Meghan jadi curiga, " jangan-jangan, dia sedang kesulitan finansial dan harus mengambil lembur setiap hari."

" Ah, aku jadi kasihan. Bagaimana jika besok kita ke rumahnya saja?" usul Sandra.

" Besok?"

Sandra mengangguk. Memandangi Meghan penuh harap agar mau menemaninya ke rumah Caitlin, atau jika tidak di sana berarti di restoran tempat kerja Caitlin.

" Maaf. Tapi akhir pekan ini aku sudah berjanji untuk keluar dengan seseorang."

Sandra tertawa kecut, " benar. Aku lupa kalau kau sudah berpacaran dengan Alan."

" Tahu darimana kau?"

Sandra memandangi Meghan tepat di manik mata, menunjuk kepalanya sendiri, " insting," lalu tertawa terbahak-bahak untuk menutupi kesepiannya. " Sepertinya aku juga perlu melakukan kesibukan lain."

***

Ia pergi pagi-pagi sekali dari rumah mewah Sandra saat pemiliknya masih terlelap. Meghan meninggalkan pesan singkat agar Sandra tidak mencarinya.
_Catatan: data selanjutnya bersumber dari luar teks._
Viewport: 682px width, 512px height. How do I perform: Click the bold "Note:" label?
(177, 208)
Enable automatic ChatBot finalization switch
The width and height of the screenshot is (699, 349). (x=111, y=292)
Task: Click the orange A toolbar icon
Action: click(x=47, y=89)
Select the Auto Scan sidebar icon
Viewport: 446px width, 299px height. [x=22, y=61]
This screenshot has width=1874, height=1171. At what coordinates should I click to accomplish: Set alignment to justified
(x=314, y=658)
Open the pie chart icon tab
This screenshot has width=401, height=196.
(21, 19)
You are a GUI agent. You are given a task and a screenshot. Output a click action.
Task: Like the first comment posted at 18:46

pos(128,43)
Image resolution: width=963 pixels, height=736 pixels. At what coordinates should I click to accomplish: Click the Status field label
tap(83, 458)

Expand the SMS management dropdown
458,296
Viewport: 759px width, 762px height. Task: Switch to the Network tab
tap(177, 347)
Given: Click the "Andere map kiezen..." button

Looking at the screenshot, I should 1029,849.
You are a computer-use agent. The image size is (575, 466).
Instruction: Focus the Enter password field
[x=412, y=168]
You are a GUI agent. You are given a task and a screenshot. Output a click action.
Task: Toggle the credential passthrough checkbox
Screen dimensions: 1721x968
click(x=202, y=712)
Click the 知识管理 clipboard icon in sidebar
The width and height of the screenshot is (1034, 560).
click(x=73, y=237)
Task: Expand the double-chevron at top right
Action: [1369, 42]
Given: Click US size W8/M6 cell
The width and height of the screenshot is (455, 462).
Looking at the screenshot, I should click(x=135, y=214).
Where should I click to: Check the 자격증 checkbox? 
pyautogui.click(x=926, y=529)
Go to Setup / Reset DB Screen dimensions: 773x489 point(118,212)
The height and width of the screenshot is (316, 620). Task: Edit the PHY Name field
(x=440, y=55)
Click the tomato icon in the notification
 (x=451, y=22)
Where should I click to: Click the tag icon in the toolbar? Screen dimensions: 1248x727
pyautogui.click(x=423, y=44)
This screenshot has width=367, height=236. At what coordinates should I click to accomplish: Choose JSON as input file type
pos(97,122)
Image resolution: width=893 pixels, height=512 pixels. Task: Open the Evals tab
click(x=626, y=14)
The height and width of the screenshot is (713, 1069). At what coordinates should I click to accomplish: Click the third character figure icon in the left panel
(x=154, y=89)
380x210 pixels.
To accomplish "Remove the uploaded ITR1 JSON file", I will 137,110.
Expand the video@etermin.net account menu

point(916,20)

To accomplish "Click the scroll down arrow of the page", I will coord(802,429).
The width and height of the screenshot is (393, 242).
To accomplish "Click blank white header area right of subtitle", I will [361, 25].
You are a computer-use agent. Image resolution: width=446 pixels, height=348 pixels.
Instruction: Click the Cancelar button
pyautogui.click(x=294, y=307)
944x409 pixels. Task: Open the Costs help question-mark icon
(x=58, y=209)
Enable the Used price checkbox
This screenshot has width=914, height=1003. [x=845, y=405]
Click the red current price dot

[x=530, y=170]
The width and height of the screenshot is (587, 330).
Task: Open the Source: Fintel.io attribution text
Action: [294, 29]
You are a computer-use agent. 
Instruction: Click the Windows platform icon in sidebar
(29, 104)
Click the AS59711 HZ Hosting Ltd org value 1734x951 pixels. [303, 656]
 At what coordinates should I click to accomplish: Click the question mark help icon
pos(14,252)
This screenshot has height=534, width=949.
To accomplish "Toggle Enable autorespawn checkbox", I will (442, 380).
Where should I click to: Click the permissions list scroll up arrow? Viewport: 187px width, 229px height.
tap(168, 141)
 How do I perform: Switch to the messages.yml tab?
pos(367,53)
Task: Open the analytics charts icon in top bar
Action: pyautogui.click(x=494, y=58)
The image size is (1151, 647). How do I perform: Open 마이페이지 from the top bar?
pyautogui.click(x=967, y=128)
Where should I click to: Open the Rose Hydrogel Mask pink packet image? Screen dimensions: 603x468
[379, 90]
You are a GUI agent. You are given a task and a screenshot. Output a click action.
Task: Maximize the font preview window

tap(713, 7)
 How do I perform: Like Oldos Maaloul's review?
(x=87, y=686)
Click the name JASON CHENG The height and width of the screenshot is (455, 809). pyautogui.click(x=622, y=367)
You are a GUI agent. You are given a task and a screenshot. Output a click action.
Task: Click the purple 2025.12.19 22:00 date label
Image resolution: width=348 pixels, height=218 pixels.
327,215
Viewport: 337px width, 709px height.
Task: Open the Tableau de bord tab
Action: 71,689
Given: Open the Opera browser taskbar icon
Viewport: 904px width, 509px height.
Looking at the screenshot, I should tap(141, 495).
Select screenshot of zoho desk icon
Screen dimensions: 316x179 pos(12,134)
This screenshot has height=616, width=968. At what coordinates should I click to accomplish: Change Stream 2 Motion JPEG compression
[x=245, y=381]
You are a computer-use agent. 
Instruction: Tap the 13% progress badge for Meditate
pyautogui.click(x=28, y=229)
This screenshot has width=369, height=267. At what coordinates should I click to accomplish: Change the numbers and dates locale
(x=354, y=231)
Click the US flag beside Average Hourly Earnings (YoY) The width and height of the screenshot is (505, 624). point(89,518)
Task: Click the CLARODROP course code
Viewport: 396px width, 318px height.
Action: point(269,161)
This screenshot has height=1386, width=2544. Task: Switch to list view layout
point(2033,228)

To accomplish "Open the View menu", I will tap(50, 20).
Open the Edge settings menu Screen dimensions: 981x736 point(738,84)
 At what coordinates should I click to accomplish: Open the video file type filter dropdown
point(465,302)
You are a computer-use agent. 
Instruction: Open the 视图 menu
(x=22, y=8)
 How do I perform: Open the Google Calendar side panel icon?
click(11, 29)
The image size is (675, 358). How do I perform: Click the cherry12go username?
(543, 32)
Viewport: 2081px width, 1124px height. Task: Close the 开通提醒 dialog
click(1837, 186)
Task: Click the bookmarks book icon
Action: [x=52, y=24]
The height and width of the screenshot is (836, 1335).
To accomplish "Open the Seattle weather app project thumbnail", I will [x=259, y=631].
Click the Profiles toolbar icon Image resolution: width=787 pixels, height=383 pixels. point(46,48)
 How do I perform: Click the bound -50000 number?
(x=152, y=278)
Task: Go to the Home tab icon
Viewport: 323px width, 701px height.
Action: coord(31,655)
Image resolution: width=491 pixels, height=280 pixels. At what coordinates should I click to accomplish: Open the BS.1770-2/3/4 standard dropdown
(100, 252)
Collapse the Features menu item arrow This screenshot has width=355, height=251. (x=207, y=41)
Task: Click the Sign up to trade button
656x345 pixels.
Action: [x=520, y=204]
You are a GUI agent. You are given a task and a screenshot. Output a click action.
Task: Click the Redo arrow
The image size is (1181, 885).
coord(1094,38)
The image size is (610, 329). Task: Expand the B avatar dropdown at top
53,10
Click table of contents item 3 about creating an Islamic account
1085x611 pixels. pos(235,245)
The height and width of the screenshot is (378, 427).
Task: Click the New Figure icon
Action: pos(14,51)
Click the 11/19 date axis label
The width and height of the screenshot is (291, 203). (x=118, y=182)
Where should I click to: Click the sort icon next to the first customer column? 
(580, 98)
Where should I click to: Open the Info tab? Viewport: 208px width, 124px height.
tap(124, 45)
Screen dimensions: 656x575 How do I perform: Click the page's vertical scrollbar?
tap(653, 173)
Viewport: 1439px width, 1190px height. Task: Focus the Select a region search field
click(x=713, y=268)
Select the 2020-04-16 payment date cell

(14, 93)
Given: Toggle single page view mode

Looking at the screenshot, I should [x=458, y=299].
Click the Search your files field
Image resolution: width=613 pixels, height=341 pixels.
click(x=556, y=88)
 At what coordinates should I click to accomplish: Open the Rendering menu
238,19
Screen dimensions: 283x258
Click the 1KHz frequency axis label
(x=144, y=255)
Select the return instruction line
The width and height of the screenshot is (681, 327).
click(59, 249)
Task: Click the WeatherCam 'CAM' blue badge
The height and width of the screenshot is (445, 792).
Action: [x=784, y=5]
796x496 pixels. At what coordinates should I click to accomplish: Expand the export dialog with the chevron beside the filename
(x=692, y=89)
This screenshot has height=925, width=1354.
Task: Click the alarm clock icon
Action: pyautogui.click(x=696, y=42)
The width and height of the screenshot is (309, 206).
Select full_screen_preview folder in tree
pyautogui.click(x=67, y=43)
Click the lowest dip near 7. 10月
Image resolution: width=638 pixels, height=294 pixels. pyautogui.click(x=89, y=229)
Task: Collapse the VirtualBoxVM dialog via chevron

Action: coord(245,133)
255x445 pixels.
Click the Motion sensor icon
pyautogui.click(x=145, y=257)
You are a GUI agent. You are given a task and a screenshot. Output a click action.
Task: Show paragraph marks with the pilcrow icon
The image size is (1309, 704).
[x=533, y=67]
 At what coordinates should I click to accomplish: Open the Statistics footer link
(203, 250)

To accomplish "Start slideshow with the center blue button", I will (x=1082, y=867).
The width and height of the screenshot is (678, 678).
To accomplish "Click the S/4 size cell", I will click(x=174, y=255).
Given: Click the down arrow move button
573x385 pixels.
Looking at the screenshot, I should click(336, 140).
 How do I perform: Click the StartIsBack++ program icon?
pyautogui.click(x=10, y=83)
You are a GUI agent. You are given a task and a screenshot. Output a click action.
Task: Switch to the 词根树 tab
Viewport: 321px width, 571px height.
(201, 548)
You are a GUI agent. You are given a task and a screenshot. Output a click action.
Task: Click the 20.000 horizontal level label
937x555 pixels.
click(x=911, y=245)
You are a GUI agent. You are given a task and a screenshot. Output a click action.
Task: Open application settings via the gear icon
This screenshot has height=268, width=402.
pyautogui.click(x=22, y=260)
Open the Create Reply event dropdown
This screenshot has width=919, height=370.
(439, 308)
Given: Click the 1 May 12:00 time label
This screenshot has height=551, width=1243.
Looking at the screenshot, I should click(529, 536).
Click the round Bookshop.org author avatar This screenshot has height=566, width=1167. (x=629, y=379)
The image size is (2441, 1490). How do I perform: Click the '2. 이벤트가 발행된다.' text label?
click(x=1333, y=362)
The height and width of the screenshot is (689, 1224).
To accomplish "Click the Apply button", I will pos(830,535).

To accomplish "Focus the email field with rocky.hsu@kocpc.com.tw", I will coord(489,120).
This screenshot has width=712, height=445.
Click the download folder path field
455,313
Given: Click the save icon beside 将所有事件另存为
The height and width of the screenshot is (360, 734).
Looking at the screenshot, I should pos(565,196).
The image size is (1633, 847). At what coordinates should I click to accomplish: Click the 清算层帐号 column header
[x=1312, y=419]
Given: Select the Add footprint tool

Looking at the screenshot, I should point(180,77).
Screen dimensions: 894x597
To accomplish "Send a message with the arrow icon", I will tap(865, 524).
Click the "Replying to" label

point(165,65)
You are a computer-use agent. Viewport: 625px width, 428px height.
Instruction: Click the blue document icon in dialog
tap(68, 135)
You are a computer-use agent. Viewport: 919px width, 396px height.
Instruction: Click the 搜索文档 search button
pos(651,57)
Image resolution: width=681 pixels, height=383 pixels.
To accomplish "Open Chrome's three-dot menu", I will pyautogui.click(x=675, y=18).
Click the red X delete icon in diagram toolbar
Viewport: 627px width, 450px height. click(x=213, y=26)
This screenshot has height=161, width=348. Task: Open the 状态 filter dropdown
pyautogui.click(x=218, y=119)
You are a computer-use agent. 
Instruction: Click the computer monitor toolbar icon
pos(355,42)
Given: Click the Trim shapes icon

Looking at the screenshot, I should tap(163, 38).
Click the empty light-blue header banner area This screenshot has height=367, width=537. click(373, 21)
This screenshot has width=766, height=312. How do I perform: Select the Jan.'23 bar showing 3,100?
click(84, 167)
Kini Meghan sudah siap dengan tas bahu tersampir di bahunya. Menunggu Alan menjemput di lobi apartemen. Katanya lelaki itu harus menjamput Angel dulu, jadi mungkin saja akan terlambat.

Dan dia benar-benar terlambat. Sepuluh menit. Mobil tua milik Alan berhenti tepat di depan lobi. Membuat Meghan berlari kecil dan langsung membuka pintu di kursi sebelah kemudi. Namun, ia mengurungkan niatnya saat mendapati Angel duduk di sana. Memandangnya dengan tatapan aneh. Lalu, Meghan berpindah ke kursi belakang.

" Kau yakin kita bisa sampai tempat tujuan dengan mobil ini?" tanya Meghan, memastikan jika mobil tua milik Alan tidak akan mogok di jalan. Mendengar suara deru mesinnya saja kasar dan seram.

" Kau tidak perlu takut. Aku akan meminjam milik Nikolas." Jawab Alan santai. Ia sudah memberi tahu Nikolas mengenai rencananya hari ini.

Meghan mengerjap tak percaya, " sungguh? Nikolas tahu kita akan berlibur?"

Alan mengangguk, " aku percaya padanya."

Meghan paham. Mengingat hanya lelaki berkulit hitam itulah satu-satunya orang sering berinterakasi dengan Alan bahkan sebelum Meghan mengenalnya. Meghan sudah membuka mulut hendak mengatakan sesuatu lagi, namun tidak jadi saat mendengar suara Angel.

" Kau mempercayai siapa?" Tiba-tiba, Angel buka suara. " Kita tidak bisa mempercayai orang lain. Bukankah itu yang selaku kau katakan kepadaku?" Intonasinya tinggi. Seolah dia marah pada kakaknya karena melanggar janji.

Meghan memasang telinga. Tidak berniat ikut-ikutan terlibat dalam topik pembicaraan mereka.

" Tidak boleh. Termasuk pada dia." Angel menunjuk wajah Meghan dari spion.

" Angel, aku sudah berubah pikiran. Jadi, kau juga harus berubah ya." Alan berusaha menenangkan Angel. Dia menyesal telah menumbuhkan pemikiran demikian. Bukan hal bagus memang, tapi dulu Alan menganggap pemikiran itulah yang paling benar.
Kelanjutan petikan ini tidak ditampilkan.